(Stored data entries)
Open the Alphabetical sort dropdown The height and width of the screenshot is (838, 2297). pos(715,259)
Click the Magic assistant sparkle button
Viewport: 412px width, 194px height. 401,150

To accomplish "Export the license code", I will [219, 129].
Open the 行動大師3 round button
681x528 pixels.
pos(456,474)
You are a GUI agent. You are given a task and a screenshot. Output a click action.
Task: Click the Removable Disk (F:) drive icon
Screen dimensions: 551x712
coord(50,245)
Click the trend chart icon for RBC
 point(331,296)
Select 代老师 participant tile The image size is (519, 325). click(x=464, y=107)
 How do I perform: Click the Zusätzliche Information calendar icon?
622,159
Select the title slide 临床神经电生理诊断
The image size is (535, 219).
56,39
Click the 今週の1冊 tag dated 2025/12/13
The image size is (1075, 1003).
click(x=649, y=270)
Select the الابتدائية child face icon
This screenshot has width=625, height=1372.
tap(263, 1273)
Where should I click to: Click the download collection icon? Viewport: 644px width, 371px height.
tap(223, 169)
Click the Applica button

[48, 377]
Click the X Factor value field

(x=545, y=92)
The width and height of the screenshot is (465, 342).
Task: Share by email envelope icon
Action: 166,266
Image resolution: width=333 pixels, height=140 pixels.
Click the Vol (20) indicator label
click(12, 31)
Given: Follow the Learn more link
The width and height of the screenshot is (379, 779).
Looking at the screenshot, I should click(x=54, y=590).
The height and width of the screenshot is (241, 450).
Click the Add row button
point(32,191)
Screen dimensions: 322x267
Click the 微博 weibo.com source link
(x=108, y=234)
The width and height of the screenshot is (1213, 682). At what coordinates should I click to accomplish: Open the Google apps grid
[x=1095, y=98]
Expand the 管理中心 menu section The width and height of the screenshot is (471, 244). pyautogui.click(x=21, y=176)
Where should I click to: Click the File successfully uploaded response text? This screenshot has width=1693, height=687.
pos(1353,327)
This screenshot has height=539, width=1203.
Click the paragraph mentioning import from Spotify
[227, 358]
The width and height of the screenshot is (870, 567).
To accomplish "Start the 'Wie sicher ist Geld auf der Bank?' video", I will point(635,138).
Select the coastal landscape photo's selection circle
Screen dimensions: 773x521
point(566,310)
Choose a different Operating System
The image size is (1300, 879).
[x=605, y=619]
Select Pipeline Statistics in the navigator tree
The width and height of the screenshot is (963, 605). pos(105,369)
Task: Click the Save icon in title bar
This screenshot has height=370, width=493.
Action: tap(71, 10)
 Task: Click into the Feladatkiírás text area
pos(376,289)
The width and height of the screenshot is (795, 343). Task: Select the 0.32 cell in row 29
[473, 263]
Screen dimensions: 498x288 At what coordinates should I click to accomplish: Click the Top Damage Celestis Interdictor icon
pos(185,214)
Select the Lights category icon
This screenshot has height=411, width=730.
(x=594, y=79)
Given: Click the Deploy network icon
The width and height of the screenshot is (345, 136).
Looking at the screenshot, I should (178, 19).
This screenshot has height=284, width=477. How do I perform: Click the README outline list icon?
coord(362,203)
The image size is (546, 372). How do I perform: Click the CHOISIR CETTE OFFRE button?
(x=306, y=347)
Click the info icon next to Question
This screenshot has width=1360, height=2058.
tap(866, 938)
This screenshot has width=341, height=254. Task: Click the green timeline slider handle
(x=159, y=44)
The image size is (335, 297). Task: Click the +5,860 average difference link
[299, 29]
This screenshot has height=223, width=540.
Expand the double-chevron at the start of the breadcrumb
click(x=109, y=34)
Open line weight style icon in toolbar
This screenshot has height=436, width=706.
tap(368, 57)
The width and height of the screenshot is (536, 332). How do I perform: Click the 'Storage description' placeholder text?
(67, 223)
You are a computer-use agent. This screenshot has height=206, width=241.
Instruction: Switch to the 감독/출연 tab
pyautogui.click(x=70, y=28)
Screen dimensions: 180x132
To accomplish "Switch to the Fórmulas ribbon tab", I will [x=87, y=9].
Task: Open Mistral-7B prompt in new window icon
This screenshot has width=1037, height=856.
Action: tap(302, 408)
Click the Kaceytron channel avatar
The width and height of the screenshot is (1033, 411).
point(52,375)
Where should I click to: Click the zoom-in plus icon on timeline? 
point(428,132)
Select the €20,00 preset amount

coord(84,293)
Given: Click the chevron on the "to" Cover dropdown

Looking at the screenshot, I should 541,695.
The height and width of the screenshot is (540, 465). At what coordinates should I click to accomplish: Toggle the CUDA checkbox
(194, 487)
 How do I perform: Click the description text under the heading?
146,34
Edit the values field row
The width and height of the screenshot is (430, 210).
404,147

**What you need to do**
Please return every line in the data that includes the string "agent".

**Task output**
You are a GUI agent. You are given a task and a screenshot. Output a click action.
You are a computer-use agent. This screenshot has height=206, width=241.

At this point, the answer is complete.